Exercise A >> In the passage about Dion's Korean War service, on what date did Seoul fall to the enemy for the second time?
Exercise B >> From the passage about Dion's Korean War service, extract everything from "The 2ID continued" down to "of the war.", word for word.
Exercise C >> Write what comes next in the passage about Dion's Korean War service, picking up after its last sentence.

Hal Barker of the 23rd Infantry Regiment Association and Korean War Project has written about the action:

“This was during the early hours of the Chinese main attack along the Chongchon River at a hill mass known as Chinaman’s Hat near Kuiang.  This was a fierce and desperate battle.” 

The Wikipedia entry for the 2ID records that it had been given the task of defending the rear and right flanks of the retreating United Nations force.  After this battle, while surrounded and outgunned, the division had to fight its way south through what was to become known as “The Gauntlet” – a Chinese roadblock 6 miles long where the 23rd Infantry Regiment fired off its stock of 3,206 artillery shells within 20 minutes, a massive barrage that prevented the Chinese troops from following the regiment.  This fighting around Kunu-ri cost the division nearly one-third of its remaining strength.  The retreat from the Chinese offensive continued and on 4 January 1951 the South Korean capital, Seoul, fell to the enemy for the second time.  The advance was finally halted on 31 January, with the 2ID holding the line at Wonju.  Dion evidently survived the retreat to Wonju unscathed.

The UN forces held their line and then launched a counter-offensive on 5 February. The second, and only other known record of Dion’s service with the 2ID notes that he was “seriously wounded in action by a missile on 6 February 1951”. This evidently happened during the epic battles of Chipyong-ni and Wonju, and it resulted in Dion being awarded the Purple Heart.  He was later returned to duty.

The 2ID continued to play a leading role in driving the Chinese and North Koreans out of South Korea.  In August 1951, the 2ID was involved in the battles of Bloody Ridge and Heartbreak Ridge during which it suffered so many casualties that the ridge warfare strategy was abandoned for the remainder of the war.

Given data >>
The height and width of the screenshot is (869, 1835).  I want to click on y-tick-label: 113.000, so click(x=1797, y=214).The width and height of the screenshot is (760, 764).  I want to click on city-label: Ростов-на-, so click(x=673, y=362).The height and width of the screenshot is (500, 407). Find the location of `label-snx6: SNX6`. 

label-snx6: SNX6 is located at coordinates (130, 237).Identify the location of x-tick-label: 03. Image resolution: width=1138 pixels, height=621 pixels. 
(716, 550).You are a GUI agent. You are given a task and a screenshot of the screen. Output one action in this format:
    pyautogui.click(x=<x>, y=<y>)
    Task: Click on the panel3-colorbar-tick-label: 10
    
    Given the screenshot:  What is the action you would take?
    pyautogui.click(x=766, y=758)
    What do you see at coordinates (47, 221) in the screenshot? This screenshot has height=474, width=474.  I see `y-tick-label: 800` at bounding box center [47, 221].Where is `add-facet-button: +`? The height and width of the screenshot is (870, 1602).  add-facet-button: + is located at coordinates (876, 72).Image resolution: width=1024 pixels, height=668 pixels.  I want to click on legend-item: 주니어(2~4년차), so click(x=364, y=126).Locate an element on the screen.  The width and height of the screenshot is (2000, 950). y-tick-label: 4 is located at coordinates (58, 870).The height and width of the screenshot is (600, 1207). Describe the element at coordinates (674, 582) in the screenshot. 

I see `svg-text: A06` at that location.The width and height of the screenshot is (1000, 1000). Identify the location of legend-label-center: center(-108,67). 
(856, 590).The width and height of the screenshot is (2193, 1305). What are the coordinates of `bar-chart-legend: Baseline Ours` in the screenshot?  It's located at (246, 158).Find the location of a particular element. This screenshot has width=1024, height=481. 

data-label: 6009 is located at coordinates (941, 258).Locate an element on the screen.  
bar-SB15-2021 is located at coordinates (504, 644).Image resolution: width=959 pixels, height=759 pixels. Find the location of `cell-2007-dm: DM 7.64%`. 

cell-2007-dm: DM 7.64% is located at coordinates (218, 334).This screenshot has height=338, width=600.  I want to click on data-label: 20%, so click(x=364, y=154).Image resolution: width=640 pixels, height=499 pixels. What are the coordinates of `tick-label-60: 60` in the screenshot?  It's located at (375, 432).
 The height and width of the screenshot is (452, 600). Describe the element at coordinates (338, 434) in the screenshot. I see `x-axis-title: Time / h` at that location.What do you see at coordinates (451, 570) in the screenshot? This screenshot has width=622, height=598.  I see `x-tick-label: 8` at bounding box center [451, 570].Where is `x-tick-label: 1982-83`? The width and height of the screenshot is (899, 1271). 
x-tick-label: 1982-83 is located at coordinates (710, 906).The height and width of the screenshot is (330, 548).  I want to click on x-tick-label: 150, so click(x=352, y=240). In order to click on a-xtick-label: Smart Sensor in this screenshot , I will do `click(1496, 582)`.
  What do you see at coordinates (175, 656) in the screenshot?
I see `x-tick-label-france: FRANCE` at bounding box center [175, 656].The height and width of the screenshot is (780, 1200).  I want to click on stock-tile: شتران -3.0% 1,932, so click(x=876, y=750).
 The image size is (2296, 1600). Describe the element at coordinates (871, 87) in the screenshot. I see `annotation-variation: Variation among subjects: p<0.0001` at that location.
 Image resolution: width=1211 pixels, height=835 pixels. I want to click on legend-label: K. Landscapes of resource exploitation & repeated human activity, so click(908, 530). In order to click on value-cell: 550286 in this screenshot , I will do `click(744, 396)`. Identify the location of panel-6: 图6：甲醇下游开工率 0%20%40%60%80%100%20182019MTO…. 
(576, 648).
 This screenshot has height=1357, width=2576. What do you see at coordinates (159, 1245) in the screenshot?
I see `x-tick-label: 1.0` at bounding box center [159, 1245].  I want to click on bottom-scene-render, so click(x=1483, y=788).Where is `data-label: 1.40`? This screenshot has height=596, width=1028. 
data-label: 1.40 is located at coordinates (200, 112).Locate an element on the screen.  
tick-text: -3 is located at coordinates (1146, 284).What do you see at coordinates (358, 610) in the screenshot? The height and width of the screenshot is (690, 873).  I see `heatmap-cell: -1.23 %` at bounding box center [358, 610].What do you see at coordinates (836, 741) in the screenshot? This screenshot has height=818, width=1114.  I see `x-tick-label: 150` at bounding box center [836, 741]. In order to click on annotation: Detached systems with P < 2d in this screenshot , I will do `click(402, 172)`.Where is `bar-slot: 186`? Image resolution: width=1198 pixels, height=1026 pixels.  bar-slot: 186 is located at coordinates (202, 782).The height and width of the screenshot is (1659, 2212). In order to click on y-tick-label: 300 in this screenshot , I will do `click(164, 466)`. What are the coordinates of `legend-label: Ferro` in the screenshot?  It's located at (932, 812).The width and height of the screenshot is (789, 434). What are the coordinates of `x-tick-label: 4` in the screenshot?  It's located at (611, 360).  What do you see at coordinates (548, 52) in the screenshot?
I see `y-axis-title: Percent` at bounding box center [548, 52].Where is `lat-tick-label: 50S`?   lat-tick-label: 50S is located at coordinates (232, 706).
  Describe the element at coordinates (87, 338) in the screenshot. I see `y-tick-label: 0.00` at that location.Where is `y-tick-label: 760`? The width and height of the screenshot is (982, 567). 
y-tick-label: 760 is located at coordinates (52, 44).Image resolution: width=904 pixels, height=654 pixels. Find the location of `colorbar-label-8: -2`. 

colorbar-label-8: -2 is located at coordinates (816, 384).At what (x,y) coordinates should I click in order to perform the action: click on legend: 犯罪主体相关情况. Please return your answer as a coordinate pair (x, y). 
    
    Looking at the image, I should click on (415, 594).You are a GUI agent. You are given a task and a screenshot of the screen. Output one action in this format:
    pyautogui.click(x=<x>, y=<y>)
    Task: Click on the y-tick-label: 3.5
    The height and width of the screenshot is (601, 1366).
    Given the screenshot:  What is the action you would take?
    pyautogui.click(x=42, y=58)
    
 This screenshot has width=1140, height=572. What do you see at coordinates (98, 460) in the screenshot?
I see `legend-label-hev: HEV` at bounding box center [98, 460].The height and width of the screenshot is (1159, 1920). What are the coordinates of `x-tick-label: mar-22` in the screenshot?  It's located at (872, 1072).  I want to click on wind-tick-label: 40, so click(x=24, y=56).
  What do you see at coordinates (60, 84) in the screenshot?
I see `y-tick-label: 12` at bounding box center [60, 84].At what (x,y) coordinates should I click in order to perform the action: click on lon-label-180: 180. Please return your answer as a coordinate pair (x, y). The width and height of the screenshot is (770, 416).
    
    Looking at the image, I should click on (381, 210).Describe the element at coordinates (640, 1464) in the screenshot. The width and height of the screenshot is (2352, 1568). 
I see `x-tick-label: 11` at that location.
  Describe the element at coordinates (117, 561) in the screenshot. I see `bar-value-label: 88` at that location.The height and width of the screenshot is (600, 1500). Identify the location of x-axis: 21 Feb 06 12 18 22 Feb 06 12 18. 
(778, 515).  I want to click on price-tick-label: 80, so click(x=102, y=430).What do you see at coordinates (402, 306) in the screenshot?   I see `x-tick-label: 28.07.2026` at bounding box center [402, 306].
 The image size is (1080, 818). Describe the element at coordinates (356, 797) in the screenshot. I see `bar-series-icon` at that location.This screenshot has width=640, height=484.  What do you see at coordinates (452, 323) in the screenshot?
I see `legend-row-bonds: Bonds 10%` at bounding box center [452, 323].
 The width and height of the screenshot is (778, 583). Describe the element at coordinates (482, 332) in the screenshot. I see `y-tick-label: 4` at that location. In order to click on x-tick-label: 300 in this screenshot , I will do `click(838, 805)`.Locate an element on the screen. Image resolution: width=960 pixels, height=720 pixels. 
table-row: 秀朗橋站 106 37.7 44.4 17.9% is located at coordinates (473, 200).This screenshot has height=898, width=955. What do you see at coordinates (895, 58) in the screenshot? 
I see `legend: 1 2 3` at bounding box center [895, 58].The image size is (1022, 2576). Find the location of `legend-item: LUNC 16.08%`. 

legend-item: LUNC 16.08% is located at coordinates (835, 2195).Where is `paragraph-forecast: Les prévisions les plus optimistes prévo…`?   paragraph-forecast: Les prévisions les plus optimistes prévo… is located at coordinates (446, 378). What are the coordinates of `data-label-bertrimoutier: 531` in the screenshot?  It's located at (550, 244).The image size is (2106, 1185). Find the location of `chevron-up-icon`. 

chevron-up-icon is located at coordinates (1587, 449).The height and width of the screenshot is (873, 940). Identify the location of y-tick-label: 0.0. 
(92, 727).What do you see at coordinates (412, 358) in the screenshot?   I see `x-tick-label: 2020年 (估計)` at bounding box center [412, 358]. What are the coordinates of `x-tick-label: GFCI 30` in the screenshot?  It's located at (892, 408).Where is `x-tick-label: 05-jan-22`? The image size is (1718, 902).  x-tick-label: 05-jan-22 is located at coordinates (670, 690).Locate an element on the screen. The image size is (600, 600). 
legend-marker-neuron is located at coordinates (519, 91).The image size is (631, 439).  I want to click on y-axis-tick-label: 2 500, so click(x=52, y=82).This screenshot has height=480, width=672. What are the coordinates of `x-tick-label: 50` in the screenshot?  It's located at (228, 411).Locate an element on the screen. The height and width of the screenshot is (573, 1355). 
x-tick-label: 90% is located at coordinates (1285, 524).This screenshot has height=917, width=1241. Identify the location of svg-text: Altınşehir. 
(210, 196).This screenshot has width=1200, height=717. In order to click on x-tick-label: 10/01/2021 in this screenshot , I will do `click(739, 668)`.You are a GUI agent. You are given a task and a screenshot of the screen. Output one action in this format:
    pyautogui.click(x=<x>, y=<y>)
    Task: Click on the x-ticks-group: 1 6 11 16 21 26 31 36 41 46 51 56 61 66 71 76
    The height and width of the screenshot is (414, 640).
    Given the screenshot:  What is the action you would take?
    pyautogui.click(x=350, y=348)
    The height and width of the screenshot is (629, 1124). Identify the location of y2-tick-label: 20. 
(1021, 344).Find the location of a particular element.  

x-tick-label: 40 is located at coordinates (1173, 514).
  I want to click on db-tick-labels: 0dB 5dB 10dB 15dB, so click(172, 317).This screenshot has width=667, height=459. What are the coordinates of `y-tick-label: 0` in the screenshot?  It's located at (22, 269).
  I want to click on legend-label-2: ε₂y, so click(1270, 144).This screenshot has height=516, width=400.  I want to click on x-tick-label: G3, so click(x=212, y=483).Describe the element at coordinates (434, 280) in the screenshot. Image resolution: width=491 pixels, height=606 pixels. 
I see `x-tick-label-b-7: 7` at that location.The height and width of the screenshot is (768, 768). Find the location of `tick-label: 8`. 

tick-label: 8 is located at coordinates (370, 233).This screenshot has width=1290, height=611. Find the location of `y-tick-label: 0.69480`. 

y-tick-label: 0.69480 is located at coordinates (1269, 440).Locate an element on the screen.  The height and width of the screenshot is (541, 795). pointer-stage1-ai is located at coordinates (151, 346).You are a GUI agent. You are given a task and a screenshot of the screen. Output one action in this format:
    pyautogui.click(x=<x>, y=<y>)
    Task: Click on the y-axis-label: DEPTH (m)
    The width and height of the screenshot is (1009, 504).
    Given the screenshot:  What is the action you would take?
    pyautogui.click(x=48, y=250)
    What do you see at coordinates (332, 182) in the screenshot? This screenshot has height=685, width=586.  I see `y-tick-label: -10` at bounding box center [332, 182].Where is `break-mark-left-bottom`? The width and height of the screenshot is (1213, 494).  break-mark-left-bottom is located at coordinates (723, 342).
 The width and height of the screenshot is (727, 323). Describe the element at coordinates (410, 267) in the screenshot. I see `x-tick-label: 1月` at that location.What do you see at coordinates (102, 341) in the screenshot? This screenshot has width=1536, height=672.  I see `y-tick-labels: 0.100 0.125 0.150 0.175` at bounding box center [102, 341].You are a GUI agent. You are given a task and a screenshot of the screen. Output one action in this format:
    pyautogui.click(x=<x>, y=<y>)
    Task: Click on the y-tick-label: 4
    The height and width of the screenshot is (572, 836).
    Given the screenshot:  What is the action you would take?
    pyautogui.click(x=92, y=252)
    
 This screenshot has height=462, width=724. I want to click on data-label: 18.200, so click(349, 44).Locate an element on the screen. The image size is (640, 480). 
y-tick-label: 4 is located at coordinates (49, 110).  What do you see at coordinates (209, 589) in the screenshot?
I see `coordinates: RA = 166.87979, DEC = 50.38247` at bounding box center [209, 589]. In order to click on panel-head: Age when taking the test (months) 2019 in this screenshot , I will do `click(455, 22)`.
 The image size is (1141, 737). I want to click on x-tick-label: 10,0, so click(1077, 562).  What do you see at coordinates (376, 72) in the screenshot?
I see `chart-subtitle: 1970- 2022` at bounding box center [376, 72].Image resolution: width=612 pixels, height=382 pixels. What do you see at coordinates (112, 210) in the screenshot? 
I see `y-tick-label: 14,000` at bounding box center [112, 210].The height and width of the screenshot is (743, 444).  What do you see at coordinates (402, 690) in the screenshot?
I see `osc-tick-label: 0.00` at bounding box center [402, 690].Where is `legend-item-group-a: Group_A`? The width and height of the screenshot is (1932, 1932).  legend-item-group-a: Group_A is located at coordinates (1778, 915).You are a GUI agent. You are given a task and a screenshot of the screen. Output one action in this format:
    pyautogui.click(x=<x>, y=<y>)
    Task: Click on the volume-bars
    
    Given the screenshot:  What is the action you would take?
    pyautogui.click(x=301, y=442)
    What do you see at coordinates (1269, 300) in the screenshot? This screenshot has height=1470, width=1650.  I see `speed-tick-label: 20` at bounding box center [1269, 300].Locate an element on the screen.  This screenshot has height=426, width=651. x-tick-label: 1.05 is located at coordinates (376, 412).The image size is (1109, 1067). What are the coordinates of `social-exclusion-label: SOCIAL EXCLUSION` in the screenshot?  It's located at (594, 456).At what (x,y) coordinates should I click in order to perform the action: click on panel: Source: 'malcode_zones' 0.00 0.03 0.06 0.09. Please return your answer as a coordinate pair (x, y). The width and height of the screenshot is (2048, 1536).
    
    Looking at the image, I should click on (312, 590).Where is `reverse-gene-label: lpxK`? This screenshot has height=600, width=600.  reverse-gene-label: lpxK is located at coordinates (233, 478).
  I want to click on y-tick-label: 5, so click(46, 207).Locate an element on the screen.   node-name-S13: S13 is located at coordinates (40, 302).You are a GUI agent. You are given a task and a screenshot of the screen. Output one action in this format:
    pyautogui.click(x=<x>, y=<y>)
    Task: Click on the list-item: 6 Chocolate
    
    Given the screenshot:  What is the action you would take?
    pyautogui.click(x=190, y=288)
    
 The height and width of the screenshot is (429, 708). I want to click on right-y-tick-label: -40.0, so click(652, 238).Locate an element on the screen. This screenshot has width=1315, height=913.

Output A >> 4 January 1951

Output B >>
The 2ID continued to play a leading role in driving the Chinese and North Koreans out of South Korea.  In August 1951, the 2ID was involved in the battles of Bloody Ridge and Heartbreak Ridge during which it suffered so many casualties that the ridge warfare strategy was abandoned for the remainder of the war.

Output C >>
The 2ID remained in Korea until the end of the war on 27 July 1953, and only returned to the US in 1954

It is not known how long Dion’s service with 2ID continued after he had recovered from his wound.  He was awarded three campaign stars on his Korea Service Medal, and they may reflect only the campaigns in 1950 and early 1951, so he may have missed the later 1951 campaigns and those in 1952 and 1953.  His discharge date from the army is also not known.

A little about Dion’s civilian life has been gleaned from records in the U S Archives.  Albert Sylvio Dion was born on 25 November 1929.  The 1940 Census results name his parents as George and Cecila Dion, and a brother as Romeo.  The family lived in Flint in the County of Genesee, Michigan.  Flint was the birthplace of the General Motors Corporation and it owed its former prosperity to this company. It was probably from Flint that Albert Dion enlisted in the US Army, since there is a mention of Genesee County in his records.

Albert married Mary Ryan Farmer in Stanislaus County, California, on 27 December 1975.  Later, he was living in Ionia, Michigan, where he died on 10 October 2011, aged 81. He was buried in the Saranac Cemetery in Ionia County.

Following Albert’s death, Daniel Stebbins of Ionia made use of the Presidential Memorial Certificate Program, which was instituted by President John F Kennedy in 1962, to have such a Certificate issued in his name.  This certificate, which carries the facsimile signature of President Obama, came with Albert’s Korean War awards.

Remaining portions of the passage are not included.